Donald Trump fait main basse sur l'antiviral Remdesivir, sans inquiéter la Suisse
Le Remdesivir est le seul antiviral à avoir montré des signes d'efficacité chez les patients hospitalisés pour une pneumonie sévère à cause du Covid-19. Une étude américaine sur 1000 patients, fin mai, montrait une diminution de quatre jours d'hospitalisation.
L'administration de Donald Trump vient de sécuriser un accord pour acheter 500'000 doses, soit la quasi-totalité de la production jusqu'à fin septembre du fabricant américain Gilead. Cette annonce a fait grincer des dents à l'international.
En Suisse, les autorités ne se disent pas inquiètes: "Pour le moment, les Etats-Unis ont un peu fait main basse sur le Remdesivir. Mais nous avons actuellement des échanges avec l'entreprise qui fabrique ce médicament et nous avons bon espoir de pouvoir le mettre à disposition de la population suisse", affirme Stefan Kuster, responsable des maladies transmissibles à l'Office fédéral de la santé publique (OFSP).
Pénurie en cas de 2e vague
Yann Hulmann, porte-parole de l'OFSP, précise que la Suisse est en contact avec l'entreprise depuis le début de la pandémie: "Déjà lors de la première vague, la Suisse avait obtenu une quantité suffisamment importante de ce médicament pour traiter les patients. Il n'est pas inutile de souligner que le Remdesivir n'est indiqué que dans les cas graves."

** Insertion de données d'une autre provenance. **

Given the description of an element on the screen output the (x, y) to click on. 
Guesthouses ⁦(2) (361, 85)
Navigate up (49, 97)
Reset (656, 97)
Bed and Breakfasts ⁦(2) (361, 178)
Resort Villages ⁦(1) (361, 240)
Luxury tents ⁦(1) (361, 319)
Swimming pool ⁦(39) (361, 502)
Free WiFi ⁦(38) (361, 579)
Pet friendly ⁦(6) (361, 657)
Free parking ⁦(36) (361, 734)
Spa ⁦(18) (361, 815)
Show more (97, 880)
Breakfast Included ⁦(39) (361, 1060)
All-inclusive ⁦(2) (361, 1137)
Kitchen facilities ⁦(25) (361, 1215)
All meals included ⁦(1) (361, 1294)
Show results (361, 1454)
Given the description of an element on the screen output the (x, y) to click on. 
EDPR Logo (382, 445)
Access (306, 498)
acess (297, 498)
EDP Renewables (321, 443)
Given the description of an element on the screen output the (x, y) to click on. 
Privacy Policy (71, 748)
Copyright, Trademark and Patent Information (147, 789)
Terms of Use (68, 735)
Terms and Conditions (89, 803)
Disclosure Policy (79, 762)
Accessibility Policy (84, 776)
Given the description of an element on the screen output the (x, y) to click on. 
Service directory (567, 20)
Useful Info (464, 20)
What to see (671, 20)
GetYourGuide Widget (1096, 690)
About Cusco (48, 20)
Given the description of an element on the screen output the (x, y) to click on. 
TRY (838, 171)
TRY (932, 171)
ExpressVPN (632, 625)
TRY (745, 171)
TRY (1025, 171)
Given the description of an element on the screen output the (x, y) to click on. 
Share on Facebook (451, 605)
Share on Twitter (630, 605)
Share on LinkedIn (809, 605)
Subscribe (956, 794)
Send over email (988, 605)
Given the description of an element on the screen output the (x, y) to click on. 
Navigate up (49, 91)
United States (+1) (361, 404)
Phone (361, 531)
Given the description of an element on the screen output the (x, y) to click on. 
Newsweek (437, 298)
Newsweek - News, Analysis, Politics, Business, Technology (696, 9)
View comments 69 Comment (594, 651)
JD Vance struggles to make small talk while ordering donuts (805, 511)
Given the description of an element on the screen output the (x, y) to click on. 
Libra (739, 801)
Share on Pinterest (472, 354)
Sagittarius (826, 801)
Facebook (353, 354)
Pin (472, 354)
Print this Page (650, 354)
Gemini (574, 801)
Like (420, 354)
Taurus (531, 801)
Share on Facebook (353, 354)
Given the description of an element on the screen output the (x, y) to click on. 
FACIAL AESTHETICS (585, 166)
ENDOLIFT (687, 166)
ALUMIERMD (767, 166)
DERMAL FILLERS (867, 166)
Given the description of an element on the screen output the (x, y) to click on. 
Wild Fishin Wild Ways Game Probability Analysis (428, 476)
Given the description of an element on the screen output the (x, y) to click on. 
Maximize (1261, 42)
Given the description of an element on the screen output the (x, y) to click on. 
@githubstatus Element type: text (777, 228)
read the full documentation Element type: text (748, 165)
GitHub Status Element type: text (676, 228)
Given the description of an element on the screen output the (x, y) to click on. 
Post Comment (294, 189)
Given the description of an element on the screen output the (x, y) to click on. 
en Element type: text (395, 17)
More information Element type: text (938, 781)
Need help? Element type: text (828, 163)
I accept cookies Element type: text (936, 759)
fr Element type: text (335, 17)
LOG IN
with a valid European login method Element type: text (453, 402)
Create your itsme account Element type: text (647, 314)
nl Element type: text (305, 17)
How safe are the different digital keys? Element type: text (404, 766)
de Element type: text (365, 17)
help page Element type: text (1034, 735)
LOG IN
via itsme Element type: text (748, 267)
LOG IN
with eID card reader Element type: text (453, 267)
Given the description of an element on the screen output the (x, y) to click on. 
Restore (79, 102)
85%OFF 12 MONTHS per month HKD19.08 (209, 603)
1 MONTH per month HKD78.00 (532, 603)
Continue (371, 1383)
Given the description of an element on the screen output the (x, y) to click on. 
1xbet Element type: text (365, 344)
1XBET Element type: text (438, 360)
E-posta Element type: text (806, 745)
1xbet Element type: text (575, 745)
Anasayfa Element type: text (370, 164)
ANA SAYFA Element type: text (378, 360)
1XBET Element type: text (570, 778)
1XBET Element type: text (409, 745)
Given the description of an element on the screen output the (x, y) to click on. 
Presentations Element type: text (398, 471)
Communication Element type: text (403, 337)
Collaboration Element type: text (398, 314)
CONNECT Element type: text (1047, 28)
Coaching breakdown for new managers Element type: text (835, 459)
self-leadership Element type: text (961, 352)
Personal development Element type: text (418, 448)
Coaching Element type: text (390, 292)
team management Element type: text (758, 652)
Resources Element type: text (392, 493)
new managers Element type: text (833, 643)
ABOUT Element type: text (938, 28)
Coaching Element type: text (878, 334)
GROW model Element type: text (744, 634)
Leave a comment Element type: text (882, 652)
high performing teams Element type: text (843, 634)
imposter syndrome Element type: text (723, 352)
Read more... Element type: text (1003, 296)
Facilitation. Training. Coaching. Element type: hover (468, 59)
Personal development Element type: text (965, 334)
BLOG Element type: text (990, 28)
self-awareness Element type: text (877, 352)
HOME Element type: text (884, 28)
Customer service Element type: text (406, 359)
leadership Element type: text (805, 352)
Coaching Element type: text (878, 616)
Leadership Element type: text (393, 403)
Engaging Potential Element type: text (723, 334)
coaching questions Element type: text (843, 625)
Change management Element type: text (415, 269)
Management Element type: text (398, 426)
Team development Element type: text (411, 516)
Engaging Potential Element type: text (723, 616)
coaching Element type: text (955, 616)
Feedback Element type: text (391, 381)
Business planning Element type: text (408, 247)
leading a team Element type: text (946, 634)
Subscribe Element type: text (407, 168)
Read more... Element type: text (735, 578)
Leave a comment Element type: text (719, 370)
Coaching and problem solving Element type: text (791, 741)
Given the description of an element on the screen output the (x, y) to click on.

Le Remdesivir fait l'objet d'une autorisation provisoire en Suisse. Les hôpitaux universitaires romands disposent de doses servant aux essais cliniques lancés par Gilead et par l'OMS, avec la possibilité de les utiliser en dehors de ces études. De quoi couvrir plusieurs semaines, car le nombre de malades est bas. Mais en cas de deuxième vague, l'approvisionnement pourrait poser problème.
Fabriquer des génériques
"Gilead a des capacités de production limitées. S'il existe un besoin accru dans l'Union européenne ou l'Europe, il sera difficile de satisfaire la demande de tous les Etats", redoute Valérie Junod, professeure en droit pharmaceutique aux universités de Genève et de Lausanne.
Mais le scénario d'une bataille entre Etats pour obtenir ces molécules est peu probable, juge l'experte. "Si la Suisse a des problèmes d'approvisionnement, elle peut toujours obliger l'entreprise à donner son brevet pour fabriquer un générique dans son pays".
Collaborer avec l'UE
Gilead a d'ailleurs déjà cédé des licences à certains pays, comme l'Inde. Mais la fabrication prend au moins six mois. La Suisse aurait donc intérêt à collaborer avec l'Union européenne, estime Valérie Junod: "Je préconiserais une entente globale entre européens pour être sûrs que les besoins sont satisfaits là où ils sont élevés. Ce n'est pas raisonnable de constituer un stock pour la Suisse s'il n'y a pas de deuxième vague".
En parallèle, les recherches sur cette molécule continuent. Pour l'heure, aucun effet concluant n'a encore été démontré sur la mortalité. Les prochains résultats sont attendus dans les semaines à venir.